Ртутти самодовольно хихикнул.
— Туда совсем не надо пробираться. Там медная трубка из ниши в подвале проведена к его рту, но ниша такая маленькая, что втиснуться туда может только карлик. Этой мерзкой свинье Шарлю Епископ давал записочку, и он всякий раз вещал в трубку — кого надо выдать Дракону! Гад паршивый! За каждого несчастного он получал золотую монету и еще мне расхвастался обо всем, когда наклюкался пива!
— Я узнал твой голос, только когда ты стал хохотать, это уж было лишнее! Ведь те двое передрались из-за тебя!
— Скажете, я не молодец?
— Молодец, да еще какой. Но как у тебя все это получилось? Куда ты девал карлика Шарля?
— Он сам наклюкался, но этого мало. Я его немножко стукнул по башке дубинкой и привязал к бочке так, что, когда очухается, он сможет пить сколько угодно, а вылезти из погреба не сможет… Думаю, что до будущего вторника в тот погреб никто не заглянет! В общем, я славно об нем позаботился, он должен быть доволен. В особенности если Епископ его не повесит, когда все узнает.
— Ты самый пронырливый, хитроумный, ловкий и справедливый человек из всех карликов. И великанов тоже! — сказал Трувер. — Но что будет теперь с нашим бедным Рыцарем Зевающей Собаки? Его выпустили из башни и теперь его съест Дракон?

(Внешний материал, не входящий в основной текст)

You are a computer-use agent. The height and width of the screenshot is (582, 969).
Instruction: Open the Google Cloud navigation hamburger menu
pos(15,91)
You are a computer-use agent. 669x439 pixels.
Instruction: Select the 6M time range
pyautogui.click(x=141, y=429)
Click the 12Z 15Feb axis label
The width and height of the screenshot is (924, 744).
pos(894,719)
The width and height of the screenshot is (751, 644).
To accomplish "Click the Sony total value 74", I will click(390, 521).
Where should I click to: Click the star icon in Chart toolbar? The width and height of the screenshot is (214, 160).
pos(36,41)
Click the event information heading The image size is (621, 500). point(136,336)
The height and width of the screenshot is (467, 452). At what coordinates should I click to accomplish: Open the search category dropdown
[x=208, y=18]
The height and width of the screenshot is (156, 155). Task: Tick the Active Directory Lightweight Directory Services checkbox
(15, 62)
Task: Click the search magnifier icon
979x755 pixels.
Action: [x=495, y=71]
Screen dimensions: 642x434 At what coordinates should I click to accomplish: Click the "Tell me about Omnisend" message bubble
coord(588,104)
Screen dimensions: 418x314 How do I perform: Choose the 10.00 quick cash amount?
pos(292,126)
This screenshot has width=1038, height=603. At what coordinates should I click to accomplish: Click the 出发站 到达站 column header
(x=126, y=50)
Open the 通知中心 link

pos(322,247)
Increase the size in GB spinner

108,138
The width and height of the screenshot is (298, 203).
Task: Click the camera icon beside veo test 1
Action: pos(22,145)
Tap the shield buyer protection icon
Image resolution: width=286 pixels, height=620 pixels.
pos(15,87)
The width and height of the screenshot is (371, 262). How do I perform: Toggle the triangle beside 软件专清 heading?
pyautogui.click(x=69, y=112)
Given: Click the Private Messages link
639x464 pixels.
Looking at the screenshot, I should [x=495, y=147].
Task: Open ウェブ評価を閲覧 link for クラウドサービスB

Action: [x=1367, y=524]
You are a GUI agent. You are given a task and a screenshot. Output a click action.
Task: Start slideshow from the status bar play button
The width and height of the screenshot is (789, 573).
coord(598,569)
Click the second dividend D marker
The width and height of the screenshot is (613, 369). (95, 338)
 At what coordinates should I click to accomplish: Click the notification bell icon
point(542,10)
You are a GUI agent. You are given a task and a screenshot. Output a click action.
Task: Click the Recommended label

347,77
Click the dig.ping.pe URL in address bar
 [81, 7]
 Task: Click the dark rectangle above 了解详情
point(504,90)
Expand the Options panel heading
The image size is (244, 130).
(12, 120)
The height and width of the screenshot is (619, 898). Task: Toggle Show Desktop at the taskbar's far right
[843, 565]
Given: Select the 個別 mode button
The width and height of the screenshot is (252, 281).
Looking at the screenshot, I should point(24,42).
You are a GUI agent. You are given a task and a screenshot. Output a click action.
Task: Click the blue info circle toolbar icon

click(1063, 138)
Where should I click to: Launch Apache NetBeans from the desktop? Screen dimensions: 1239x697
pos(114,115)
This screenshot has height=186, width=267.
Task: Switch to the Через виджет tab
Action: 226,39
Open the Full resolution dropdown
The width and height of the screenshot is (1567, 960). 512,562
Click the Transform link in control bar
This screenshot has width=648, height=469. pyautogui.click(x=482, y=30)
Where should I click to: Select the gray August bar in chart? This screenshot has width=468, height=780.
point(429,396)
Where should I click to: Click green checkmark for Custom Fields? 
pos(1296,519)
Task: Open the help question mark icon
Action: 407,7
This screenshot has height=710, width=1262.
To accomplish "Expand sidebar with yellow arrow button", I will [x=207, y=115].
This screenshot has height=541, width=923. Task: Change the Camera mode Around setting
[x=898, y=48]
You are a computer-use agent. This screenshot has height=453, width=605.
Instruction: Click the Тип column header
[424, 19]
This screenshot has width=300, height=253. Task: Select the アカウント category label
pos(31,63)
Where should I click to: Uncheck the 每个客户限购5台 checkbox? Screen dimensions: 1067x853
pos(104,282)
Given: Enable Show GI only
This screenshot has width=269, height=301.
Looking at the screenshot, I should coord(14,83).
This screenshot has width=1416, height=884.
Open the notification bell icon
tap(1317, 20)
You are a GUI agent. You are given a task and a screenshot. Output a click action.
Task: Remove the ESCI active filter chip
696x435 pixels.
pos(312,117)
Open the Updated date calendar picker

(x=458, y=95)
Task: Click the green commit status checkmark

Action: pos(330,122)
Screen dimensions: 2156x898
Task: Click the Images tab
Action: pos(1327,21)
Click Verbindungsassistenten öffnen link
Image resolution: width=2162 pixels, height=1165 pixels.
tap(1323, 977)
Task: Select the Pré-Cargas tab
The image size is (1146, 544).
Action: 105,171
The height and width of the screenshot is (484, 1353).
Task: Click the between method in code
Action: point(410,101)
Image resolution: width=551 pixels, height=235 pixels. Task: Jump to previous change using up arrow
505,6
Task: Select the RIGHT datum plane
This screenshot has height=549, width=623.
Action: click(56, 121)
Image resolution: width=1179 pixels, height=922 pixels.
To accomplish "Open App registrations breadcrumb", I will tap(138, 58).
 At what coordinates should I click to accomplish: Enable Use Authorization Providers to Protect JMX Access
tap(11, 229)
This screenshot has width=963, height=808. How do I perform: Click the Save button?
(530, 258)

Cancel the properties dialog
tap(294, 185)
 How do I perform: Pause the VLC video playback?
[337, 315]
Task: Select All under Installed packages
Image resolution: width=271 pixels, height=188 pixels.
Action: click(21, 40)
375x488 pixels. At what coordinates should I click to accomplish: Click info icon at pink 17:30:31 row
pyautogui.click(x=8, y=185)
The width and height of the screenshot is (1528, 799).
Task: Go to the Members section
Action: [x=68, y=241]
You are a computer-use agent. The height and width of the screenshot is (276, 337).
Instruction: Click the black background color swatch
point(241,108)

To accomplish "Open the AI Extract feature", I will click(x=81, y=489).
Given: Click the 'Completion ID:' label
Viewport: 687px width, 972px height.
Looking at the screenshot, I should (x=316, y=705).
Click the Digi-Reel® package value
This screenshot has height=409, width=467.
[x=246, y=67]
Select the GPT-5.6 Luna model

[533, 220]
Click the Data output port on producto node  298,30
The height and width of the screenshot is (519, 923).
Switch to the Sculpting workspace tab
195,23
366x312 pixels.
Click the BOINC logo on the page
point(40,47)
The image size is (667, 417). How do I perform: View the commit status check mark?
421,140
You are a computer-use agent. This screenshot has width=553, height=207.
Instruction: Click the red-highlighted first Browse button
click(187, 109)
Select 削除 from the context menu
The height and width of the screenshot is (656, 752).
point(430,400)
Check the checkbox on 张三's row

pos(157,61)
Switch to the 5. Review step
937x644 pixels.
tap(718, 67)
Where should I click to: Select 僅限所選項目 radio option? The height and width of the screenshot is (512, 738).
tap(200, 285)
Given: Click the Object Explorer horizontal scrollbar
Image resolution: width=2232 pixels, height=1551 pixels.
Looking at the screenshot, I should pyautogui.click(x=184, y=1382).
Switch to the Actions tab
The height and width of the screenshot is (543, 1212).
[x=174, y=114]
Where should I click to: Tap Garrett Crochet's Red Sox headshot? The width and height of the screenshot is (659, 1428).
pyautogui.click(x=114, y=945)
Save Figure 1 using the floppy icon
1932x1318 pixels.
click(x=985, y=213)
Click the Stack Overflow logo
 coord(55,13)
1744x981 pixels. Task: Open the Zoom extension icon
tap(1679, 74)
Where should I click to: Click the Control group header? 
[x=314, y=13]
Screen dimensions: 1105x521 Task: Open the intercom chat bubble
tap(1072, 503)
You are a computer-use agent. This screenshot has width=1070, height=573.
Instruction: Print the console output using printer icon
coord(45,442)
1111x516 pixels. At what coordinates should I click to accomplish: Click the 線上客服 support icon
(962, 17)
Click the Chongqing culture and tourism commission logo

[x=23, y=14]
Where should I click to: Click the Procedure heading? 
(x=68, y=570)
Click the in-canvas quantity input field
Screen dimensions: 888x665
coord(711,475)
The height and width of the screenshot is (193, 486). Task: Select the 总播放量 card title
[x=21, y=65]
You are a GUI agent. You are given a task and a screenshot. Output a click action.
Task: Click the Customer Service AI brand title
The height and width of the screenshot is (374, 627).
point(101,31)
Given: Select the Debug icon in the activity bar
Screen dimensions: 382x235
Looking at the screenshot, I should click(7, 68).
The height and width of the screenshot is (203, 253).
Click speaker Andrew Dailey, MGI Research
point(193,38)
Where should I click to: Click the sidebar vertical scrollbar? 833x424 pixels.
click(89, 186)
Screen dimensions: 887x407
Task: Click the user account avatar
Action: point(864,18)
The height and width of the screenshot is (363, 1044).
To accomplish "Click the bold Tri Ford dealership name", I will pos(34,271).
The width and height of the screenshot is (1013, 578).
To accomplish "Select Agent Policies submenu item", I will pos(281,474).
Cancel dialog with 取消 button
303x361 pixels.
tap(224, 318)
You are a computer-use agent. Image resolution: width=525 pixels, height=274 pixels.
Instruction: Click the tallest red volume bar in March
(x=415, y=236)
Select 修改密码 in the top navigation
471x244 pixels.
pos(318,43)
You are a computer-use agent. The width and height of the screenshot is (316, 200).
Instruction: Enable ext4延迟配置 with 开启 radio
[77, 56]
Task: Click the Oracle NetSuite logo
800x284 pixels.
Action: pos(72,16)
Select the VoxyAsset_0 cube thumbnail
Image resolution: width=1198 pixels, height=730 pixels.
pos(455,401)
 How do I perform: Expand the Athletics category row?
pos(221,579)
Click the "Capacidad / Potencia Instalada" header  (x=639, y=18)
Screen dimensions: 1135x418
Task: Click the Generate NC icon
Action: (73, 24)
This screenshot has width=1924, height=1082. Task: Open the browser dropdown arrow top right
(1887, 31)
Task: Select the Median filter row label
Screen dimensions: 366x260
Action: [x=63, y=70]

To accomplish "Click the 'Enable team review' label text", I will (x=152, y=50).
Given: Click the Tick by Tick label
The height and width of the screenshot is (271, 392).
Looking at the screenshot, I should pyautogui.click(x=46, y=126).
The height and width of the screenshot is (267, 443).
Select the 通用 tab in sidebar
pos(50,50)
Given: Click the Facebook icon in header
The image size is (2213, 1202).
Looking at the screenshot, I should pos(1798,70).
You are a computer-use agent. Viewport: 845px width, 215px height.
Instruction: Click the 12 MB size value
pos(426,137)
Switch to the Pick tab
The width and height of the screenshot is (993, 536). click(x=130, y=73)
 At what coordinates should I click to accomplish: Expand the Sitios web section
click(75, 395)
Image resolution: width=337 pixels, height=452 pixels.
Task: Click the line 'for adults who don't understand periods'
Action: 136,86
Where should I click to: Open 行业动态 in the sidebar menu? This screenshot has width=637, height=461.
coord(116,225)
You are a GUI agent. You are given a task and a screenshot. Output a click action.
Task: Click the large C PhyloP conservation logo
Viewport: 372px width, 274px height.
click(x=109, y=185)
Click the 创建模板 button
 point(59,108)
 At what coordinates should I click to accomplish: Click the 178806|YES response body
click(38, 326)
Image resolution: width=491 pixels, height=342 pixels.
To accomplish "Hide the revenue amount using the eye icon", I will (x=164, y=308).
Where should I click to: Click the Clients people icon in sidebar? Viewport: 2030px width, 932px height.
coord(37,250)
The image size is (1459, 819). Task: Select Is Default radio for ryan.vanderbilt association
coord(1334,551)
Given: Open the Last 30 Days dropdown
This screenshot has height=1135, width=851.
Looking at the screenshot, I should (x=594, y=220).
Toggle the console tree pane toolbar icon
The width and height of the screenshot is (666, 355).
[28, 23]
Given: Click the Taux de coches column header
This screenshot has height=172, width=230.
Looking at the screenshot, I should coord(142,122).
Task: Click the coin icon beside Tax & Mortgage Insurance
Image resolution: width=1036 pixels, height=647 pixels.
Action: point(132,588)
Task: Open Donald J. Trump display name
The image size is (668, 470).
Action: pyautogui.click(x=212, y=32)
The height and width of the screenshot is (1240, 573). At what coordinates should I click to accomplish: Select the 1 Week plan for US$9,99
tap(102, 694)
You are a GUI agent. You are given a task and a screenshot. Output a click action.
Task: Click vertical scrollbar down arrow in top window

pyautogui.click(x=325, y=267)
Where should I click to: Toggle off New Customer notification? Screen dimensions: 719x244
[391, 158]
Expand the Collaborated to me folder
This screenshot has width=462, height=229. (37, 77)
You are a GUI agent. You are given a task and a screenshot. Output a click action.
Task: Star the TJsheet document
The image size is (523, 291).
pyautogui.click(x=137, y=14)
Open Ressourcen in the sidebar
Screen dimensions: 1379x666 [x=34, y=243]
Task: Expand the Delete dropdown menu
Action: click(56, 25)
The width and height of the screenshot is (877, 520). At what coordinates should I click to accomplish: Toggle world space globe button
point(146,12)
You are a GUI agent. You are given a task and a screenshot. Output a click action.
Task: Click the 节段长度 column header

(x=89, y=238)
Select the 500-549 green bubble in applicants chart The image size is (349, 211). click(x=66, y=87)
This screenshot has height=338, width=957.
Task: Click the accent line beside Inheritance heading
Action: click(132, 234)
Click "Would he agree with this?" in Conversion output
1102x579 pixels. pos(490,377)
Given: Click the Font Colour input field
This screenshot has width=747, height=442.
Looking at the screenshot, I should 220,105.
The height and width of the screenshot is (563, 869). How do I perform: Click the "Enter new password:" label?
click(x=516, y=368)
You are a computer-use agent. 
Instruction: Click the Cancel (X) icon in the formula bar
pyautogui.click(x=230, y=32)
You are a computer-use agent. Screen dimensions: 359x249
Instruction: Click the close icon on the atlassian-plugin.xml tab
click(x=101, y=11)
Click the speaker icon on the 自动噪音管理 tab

— Ну, я сделал, что мог! — вздохнул Ртутти. — Ведь его имя все равно стояло первым на записочке. Тогда-то я и придумал тетку Епископа и других — пускай теперь выкручиваются!
— Откуда только у него такое странное прозвище?
— Это-то известно, — сказал Ртутти. — Он ведь очень бедный рыцарь, у него не было денег на серебро для ювелира. Простой кузнец, как умел, выковал из железа его герб на щите: лев с разинутой пастью. Вот лев и получился больше похож на зевающего пса… Только теперь у него и щита-то нет — все отобрали!.. Да шагайте же вы поживее!
А в это самое время Рыцарь дубасил кулаками в железные ворота старой ведьмы-ростовщицы — любимой тетеньки Епископа — и орал:
— Эй, открывайте, пока я ворота не выломал!
Старая ведьма высовывала из окна самый кончик крючка своего носа и визжала в ответ:
— Сперва отдай деньги, тогда получишь свой меч!
А Рыцарь снова бухал кулаками так, что вмятины оставались на железе:
— На что тебе деньги, ведь тебя сегодня же разорвет Дракон? Отдай мне, чертовка, меч — ведь я же иду драться с этим самым Драконом!
— Пускай! — долбила тетя. — Пускай разорвет, а денежки все равно останутся у меня в сундуке!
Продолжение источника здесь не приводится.